The Styrian chocolate producer is known for his ability to use unusual creations to stand out again and again. One important focus is on fair trade and organic production. Visitors to his chocolate theatre can follow the production of his chocolate from bean to bar, tasting the different stages along the way. Afterwards, they can go to the edible zoo and meet the food on their plate in person. This idea is not to shock but rather to make people understand. We spoke to the chocolate expert Josef Zotter about blood chocolate, the art of failure and why he sometimes wishes he was American.
How do you create space for innovation?
Well, I don’t sit myself down and plan new product ideas. The ideas come automatically while I’m working – my office is chaotic but here is a system to it – I often write notes on pieces of paper, which are then moved around according to current priorities.
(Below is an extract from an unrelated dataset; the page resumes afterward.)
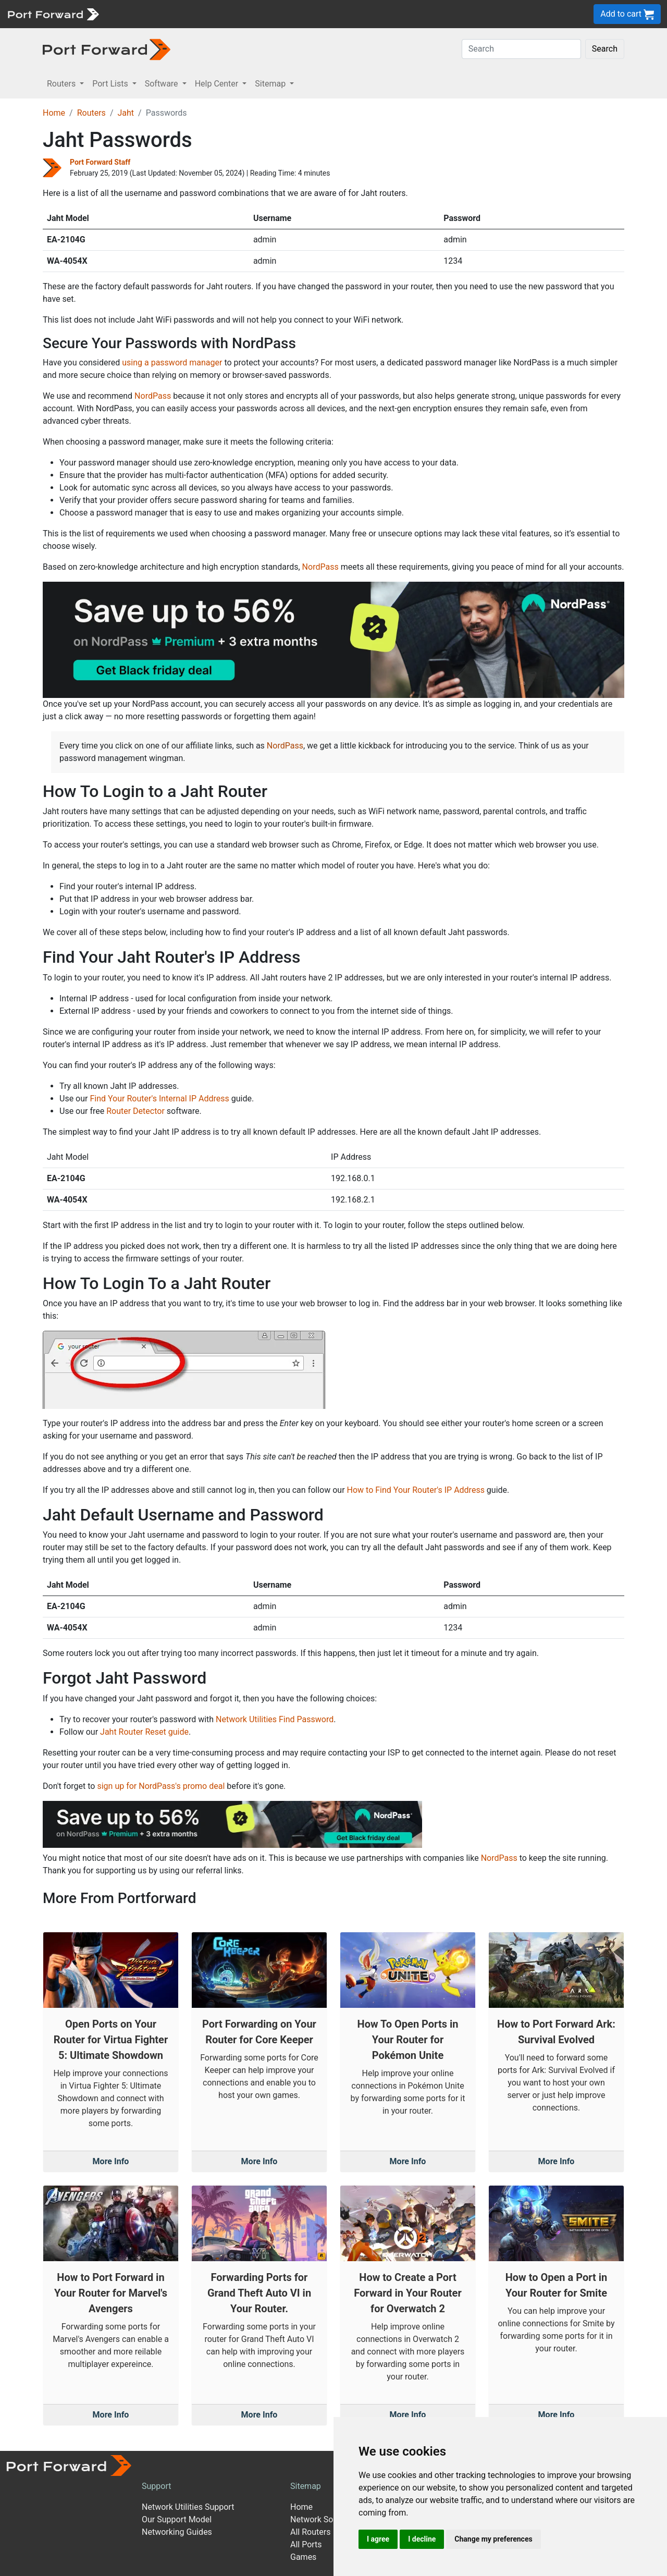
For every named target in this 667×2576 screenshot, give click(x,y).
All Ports (306, 2544)
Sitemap (305, 2486)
I work on paper. And sometimes I have the most unusual ideas in my edible zoo. The thing is to relax and let the ideas come.
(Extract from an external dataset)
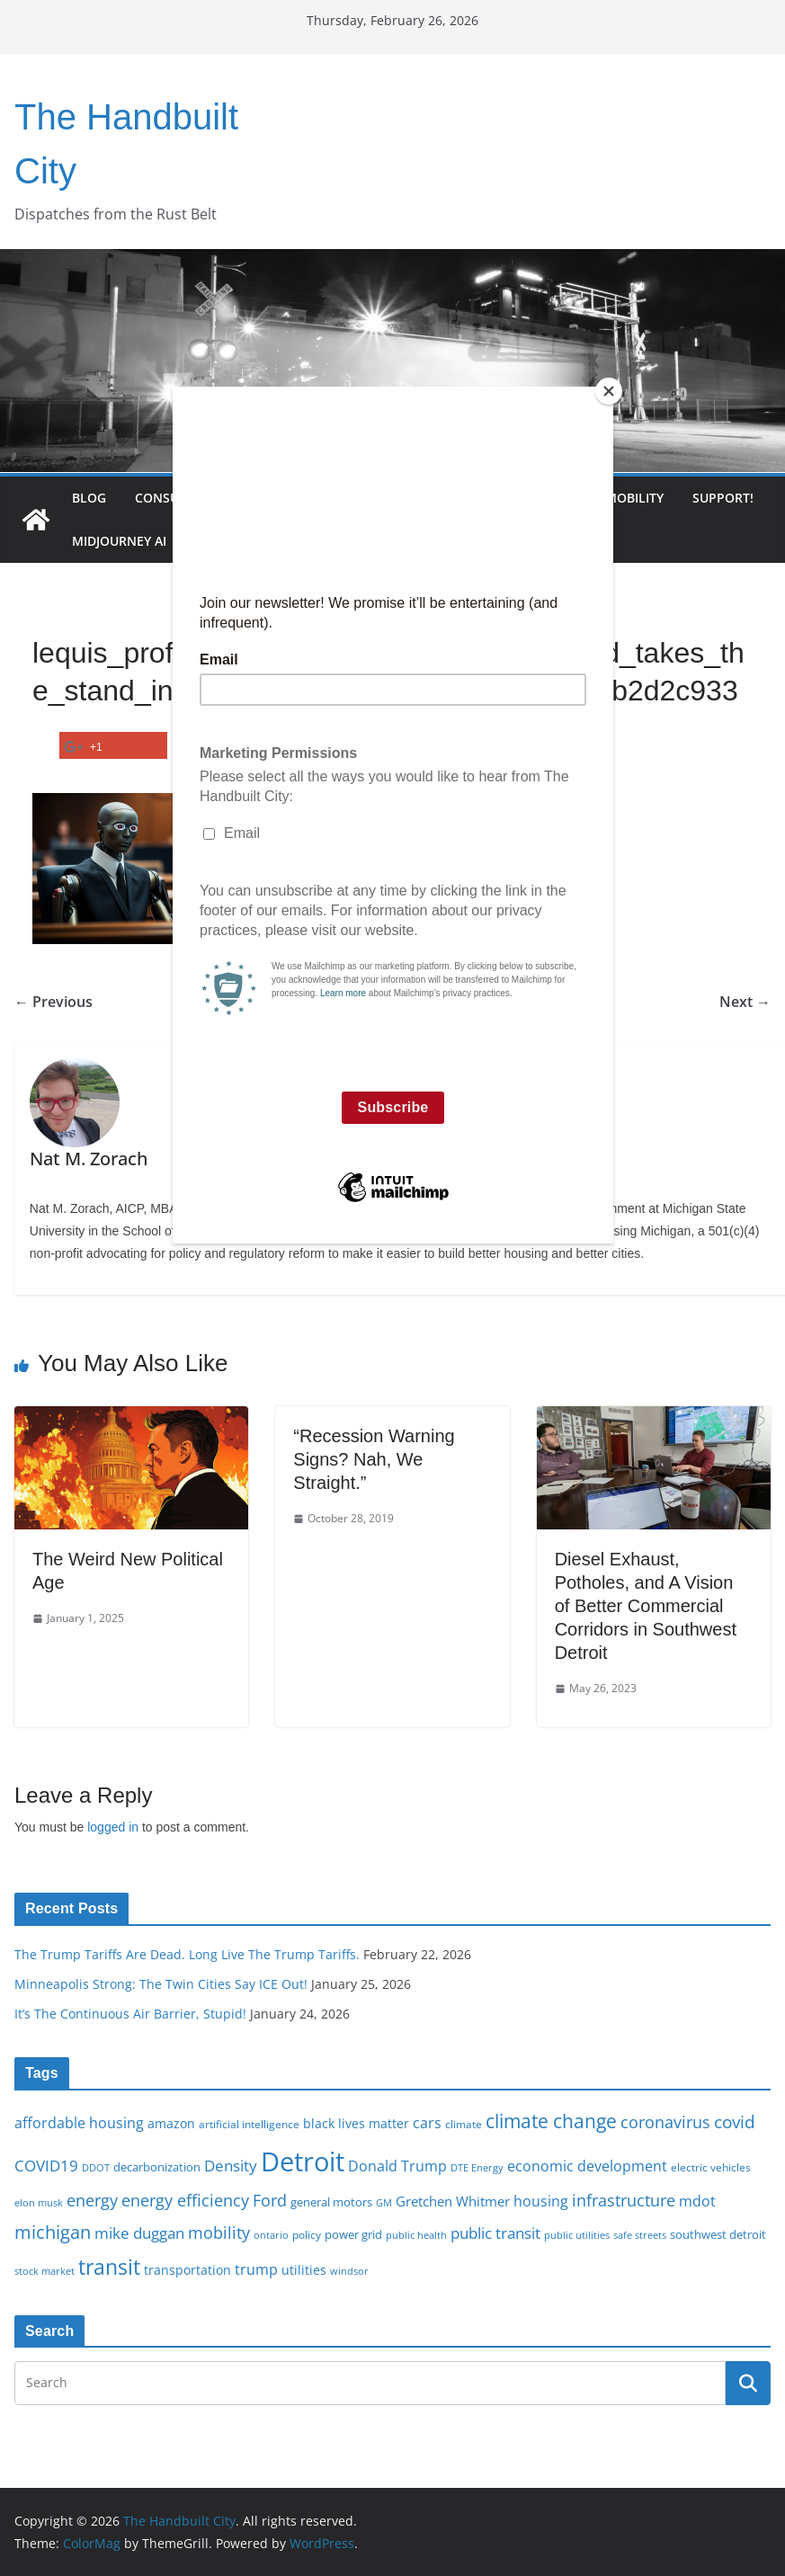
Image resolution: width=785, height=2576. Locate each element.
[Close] (608, 391)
Who comes up with new ideas at Zotter?
I do! If Zotter is on the packaging, Zotter has to be behind the product. I combine tastes in my head to create something entirely new. I know what something will taste like before it has been produced. Luckily, I have more ideas than we can produce in a season - the difficult thing is to decide what not to make. I even have to take bestselling chocolate out of the product range to make space for new ideas.
We know that you’re not a fan of market research. What do you think about test rounds?
What for? The chocolate is perfect already. It doesn’t have to be to every-one’s taste. But if it is to your taste, you’ll love it. That’s why we have 365 varieties: long live diversity and individuality! If we didn’t have those things, would we ever have Bacon Bits or Hempseed and Mocha – or Fish Marshmallow, or Raspberry Blood chocolate with real blood?
How do you know when it’s better to set an idea aside?
I leave the pieces of paper on my desk for a while and look through them again later. Only if I still find the ideas exciting, do I think about a recipe.
Is failure really an art that can be learnt?
What is failure? Not every idea has to be amazing – of course there have been ideas and products that weren’t as successful. That just means that we stop making them. The important thing is that we tried them out. It’s no good complaining that nothing ever works out, just because one thing failed. You need to dust yourself off and carry on!
Are you good at failing?
Who isn’t? Do you know anyone who does everything perfectly straight off and is never unsure if they have made the right decision? That would be boring. Okay, one bankruptcy procedure in life is enough, but now I can look back and say that I learnt a lot from that time. No one helped me then. But some-times you just have to initiate a fresh start yourself.
Is what you create after failing worth more than being successful on the first attempt?
I loved my cafes. And now chocolate is part of my life. I don’t regret what used to be. It’s important to live in the here and now and make the most of the current situation.
How sustainable can chocolate production be?
This is a complex topic because you first have to define what sustainability actually is. I can of course only talk about sustainability in my company. At Zotter, all our ingredients from the south are fair trade and are certified as such. Every ingredient is organic and we produce 64% of the energy we use at our production site here in Styria, by means of photovoltaics and our heating plant. Last year, we managed to reduce our residual waste by a third. Our vehicles are almost entirely powered by our own electricity. So our energy is pretty clean! The EMAS certification rated our sustainability very positively.
How important is it for employees to like you?
Of course, as a boss it is better not to be unpopular but you are in charge and sometimes you have to pull people back on track. Which isn’t always pleasant, but does it mean that you’re less nice?
Up until now, all your children have become part of the company. Will anyone who doesn’t participate be disinherited?
No, of course not! I’m happy that our two older children want to continue living according to our ideas and values and also want to work with us. I never asked them to or expected that they would make this decision, but of course I’m pleased about it. With our youngest, careers are still a way off. The important thing is for all options to be open to our children and for them to get to know the world by studying or doing work experience abroad. But if they do decide to come back to their roots and build a life here, that’s great.
Sauerkraut or crackling? Crackling.
Meat or chocolate? Both good.
A bit of Zotter wisdom? Philanthropy is the most valuable asset.
How many of the ideas are yours? What is an idea exactly? The moment of inspiration. What comes next isn’t entirely from me.
Last film? It’s a while ago now but Plastic Planet and We Feed The World made a big impression on me.
Tennis or ice hockey? At my age – tennis!
Bedtime reading? Magazines on food and design. I only read books if I have a lot of time off and that doesn’t happen often.
Would you like to be American? Sometimes, yes. Particularly when I think of their positive energy, which makes everything seems possible.
Could someone else do it better? Yes, of course. No one is that important.